Extract:
[Start of section]
FARMERSVILLE, Ill. — Just days before Christmas, Jeremy Jones was out of work — along with nearly 200 of his co-workers at a central Illinois coal mine. The timing was made even worse when they learned that the basic health insurance they expected through next year also was gone.

Operators of the Crown III mine just south of Springfield pulled the plug on the site December 20, making good on their October notice that the closure was unavoidable after the mine lost its biggest customer. But with only a few days’ notice, workers got word about their health insurance, especially bad news for one miner who said his wife was undergoing cancer treatment.

As Illinois wrestles an unemployment rate of 8.7 percent, one of the nation’s highest, the affected know they’ll have to scramble to replace jobs that often paid more than $60,000 a year. Crown III was the last mine in Illinois with organized labor, union officials said.

Coal mining workers fear a future of such layoffs due to enhanced federal regulation and environmental pressures that many in the industry derisively cast as a “war on coal.” But Crown III’s shutdown was based on more local circumstances, underscoring the vulnerability of smaller producers who rely on one big customer — in this case, agribusiness giant Archer Daniels Midland Company, which did not renew a contract.

“It’s about as confusing as a tornado, absolutely chaotic,” said Jeremy Jones, 36, vice president of the local United Mine Workers of America union, who has a wife and three kids, ages 9 to 12. “It’s horrible, especially around the holidays and wintertime.”
[End of section]
Using the article on the Crown III mine closure, answer:
(a) On what date was the mine shut down?
(b) What unemployment rate is Illinois facing?
(c) Which company did not renew its contract with the mine?
Answer from the text alone.

Extracted records:
[Start of section]
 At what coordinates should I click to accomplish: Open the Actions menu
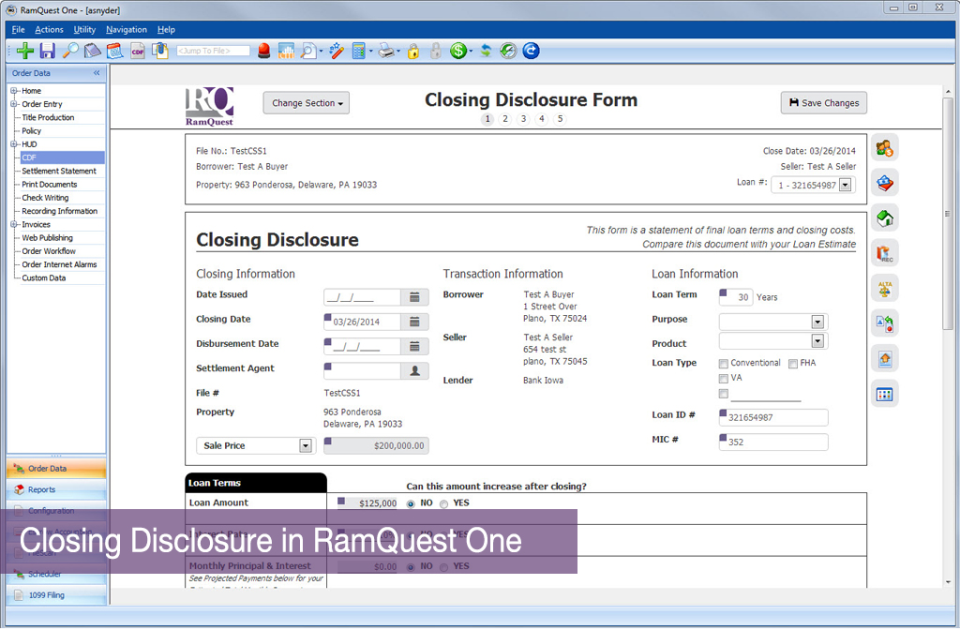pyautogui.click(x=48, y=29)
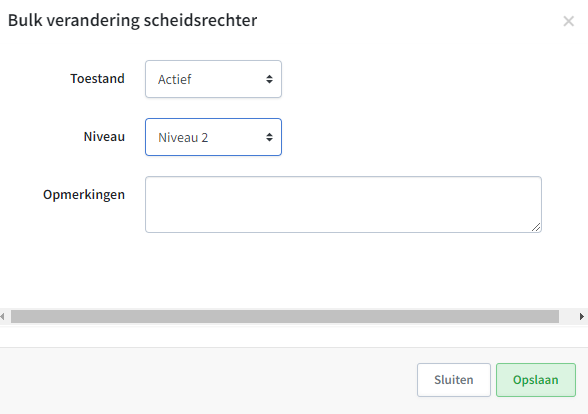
[End of section]
[Start of section]
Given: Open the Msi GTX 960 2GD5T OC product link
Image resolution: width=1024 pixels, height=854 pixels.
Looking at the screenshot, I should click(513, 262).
[End of section]
Output for this task:
(a) December 20
(b) 8.7 percent
(c) Archer Daniels Midland Company